KERINDUAN YANG DALAM

cerpen ini udah masuk blog kandang gagas loh :) KLIK DISINI !

Suasana sore itu selalu sepi bagiku dan ayahku. Kami hanya sibuk dengan fikiran kami masing-masing. Sebenarnya diusiaku yang baru 16 tahun ini aku tidak banyak fikiran, hanya saja aku selalu bertanya pada diriku sendiri tentang raut wajah ayah yang selalu murung saat sore tiba. Aku hanya mampu diam dan sesekali mengajaknya berbincang tentang sekolahku dan kegiatanku. Wajah ayah tetap tidak berubah seusai percakapan berakhir. Aku masih terlalu kecil untuk mengerti apa arti dari raut wajah itu, aku kesal sendiri tidak dapat mendapat jawabannya.

Saat malam datang aku mengajak ayah untuk makan malam. Maklum, kami hanya berdua sehingga hampir semua kegiatan dirumah ini kami lakukan bersama. Ayah merupakan sosok bapak dan juga ibu sekaligus bagiku. Aku tidak pernah tahu dimana dan bagaimana keadaan ibuku. Aku hanya tahu kalau ayah dan ibuku bercerai sejak aku bayi dan ayahku meminta agar aku diasuh olehnya. Maklumlah jika untuk seorang wanita aku termasuk tomboy, bahkan hampir seluruh teman dekatku adalah pria. Ayahku sama sekali tidak melarangku melakukan apapun, dia sangat percaya kepadaku. Kasih sayang ayah ini yang membuatku sangat ingin terus menjaganya dan mengetahui segala yang ia rasa. Tapi sayangnya aku hanya anak 16 tahun yang belum mengerti apa-apa, bahkan rasanya jatuh cintapun aku tidak tahu.

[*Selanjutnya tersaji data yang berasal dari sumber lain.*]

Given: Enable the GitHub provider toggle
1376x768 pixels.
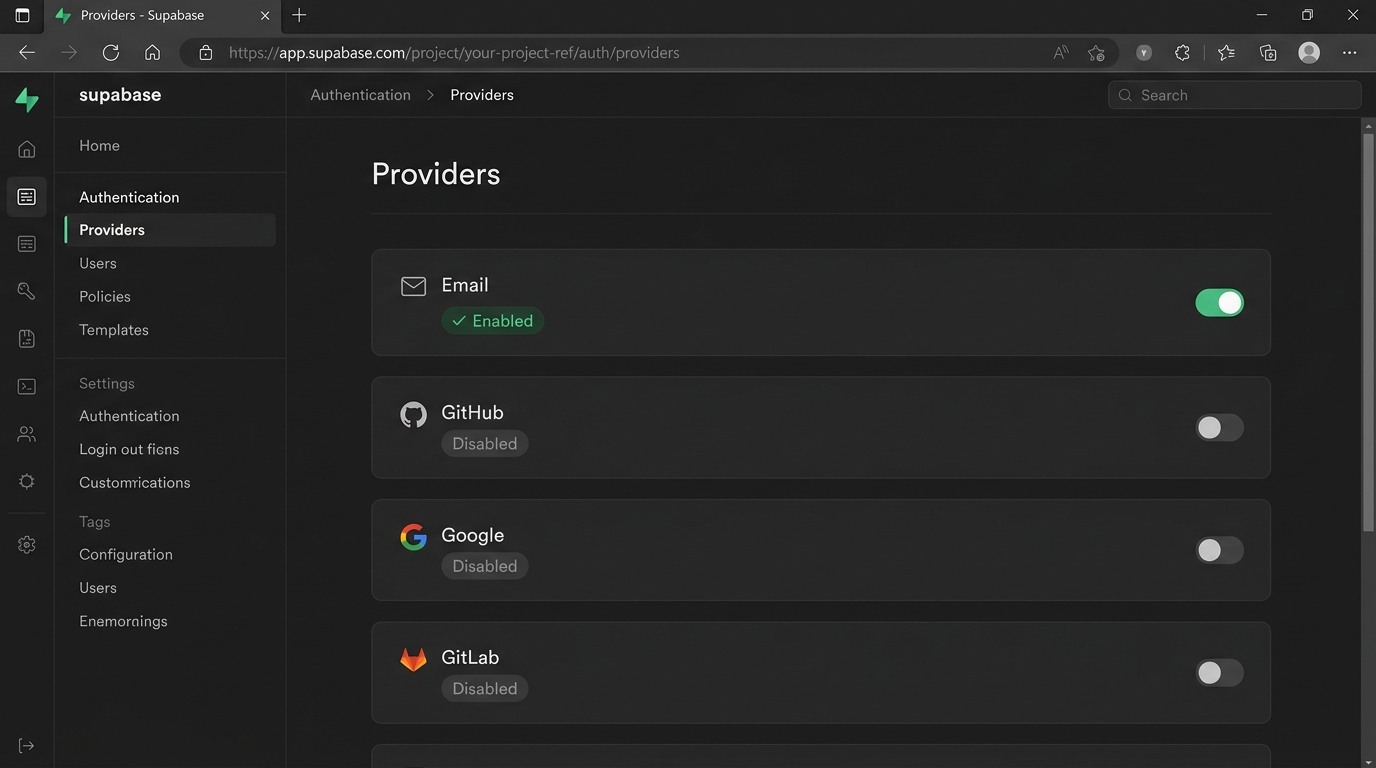Looking at the screenshot, I should (1219, 428).
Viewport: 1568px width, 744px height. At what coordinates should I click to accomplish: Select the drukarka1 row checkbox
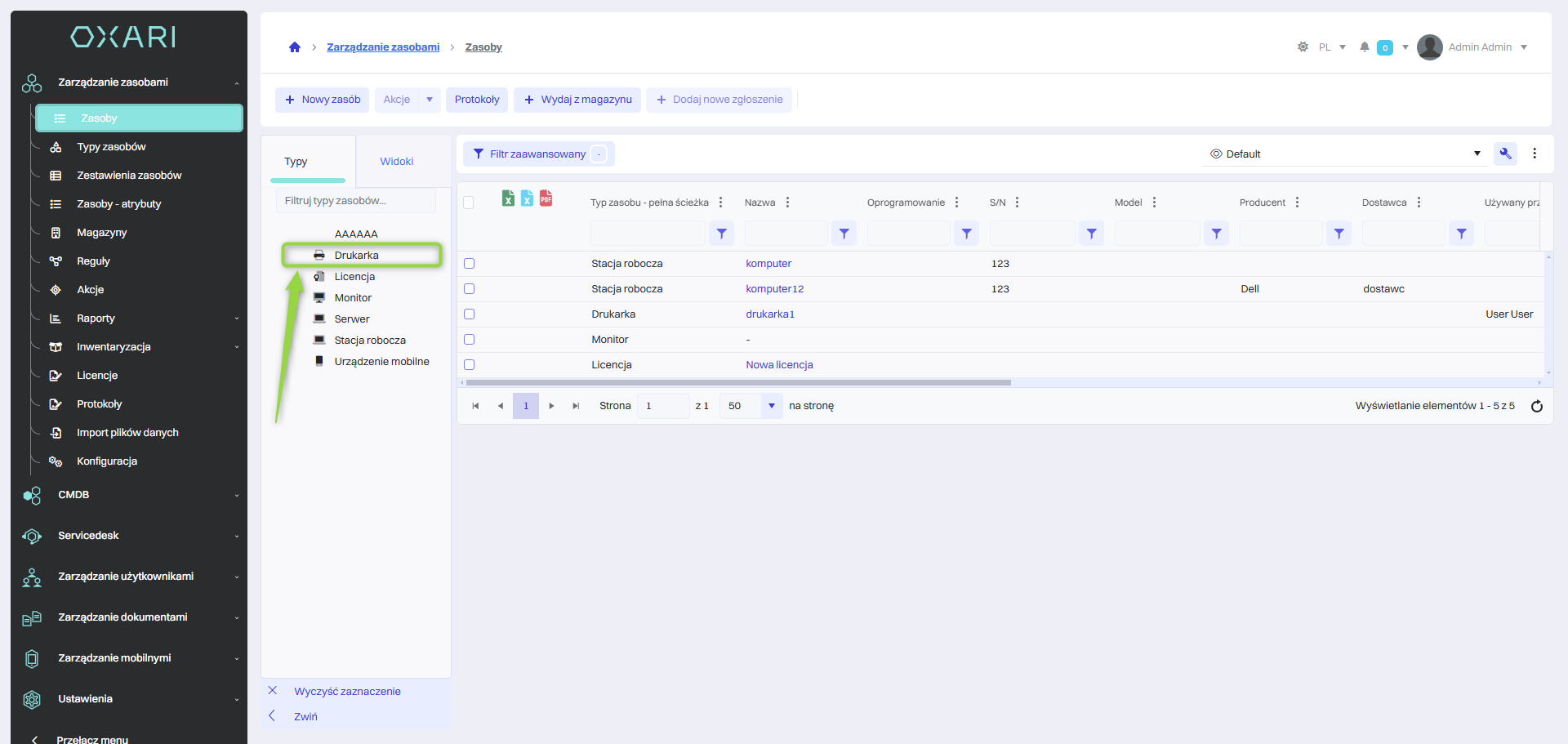(x=470, y=314)
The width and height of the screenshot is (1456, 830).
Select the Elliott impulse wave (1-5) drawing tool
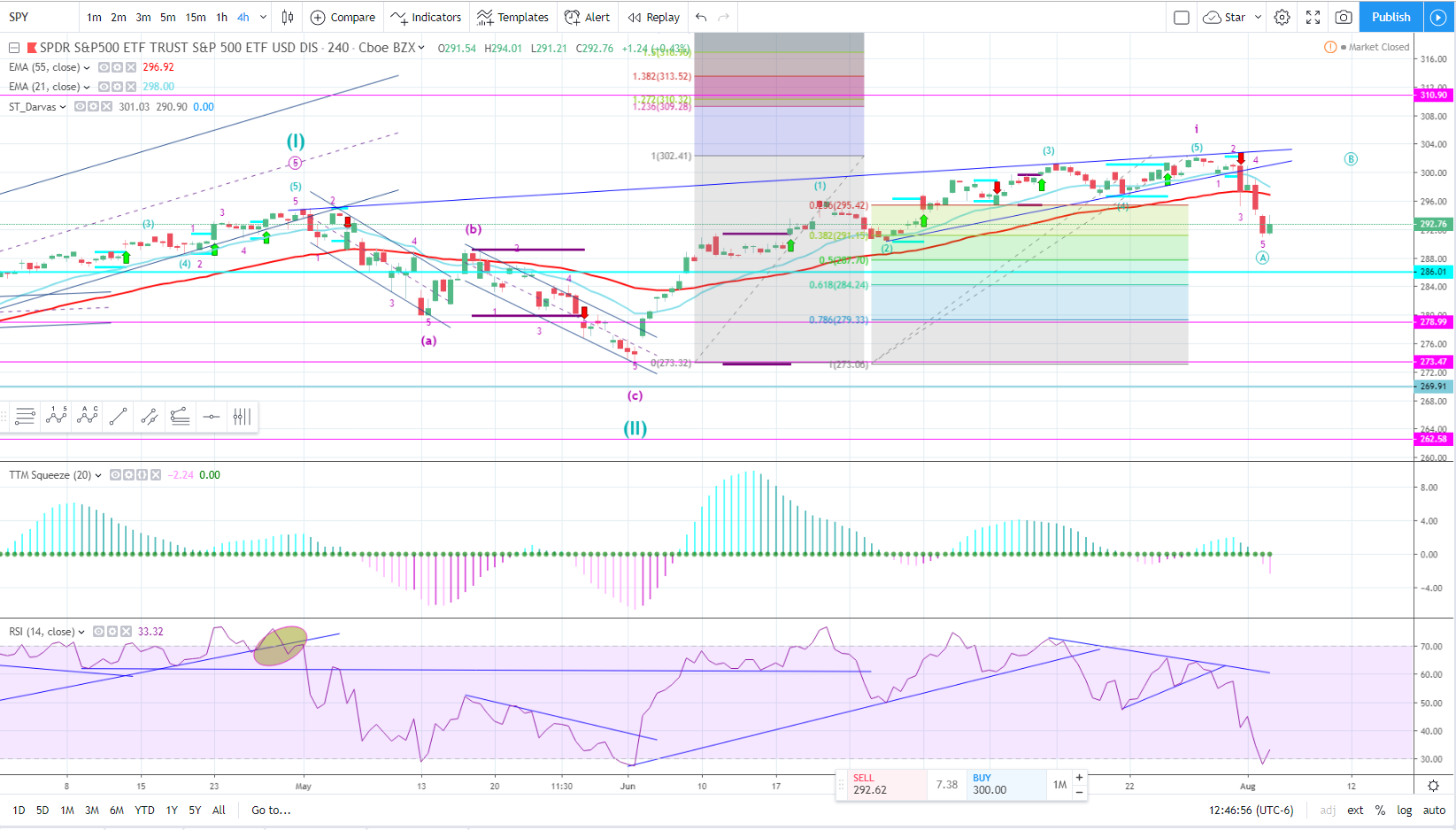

“Lyla, kamu tidak ingin bertemu ibumu?” kata-kata itu meluncur lembut dari mulut ayah. Sorot matanya fokus pada taplak meja kami yang lusuh. Raut wajah yang belum juga berubah sejak tadi sore. Ucapan itu seolah masuk kejantungku dan membuatnya berhenti berdetak. Mulutku seakan terkunci oleh debaran hati yang aku sendiri tidak mengerti apa maksud dari debaran-debaran itu. Ibu? Seperti apakah dia? Apa dia seperti ayah yang sangat menyayangiku? Atau malah dia hanya seorang perempuan yang tidak memiliki perasaan hingga meninggalkanku bersama ayah? Aku sama sekali tidak mengerti. Aku hanya terdiam dan berusaha mengunyah makanan yang sudah terlanjur masuk dalam mulutku. Suasana menjadi hening.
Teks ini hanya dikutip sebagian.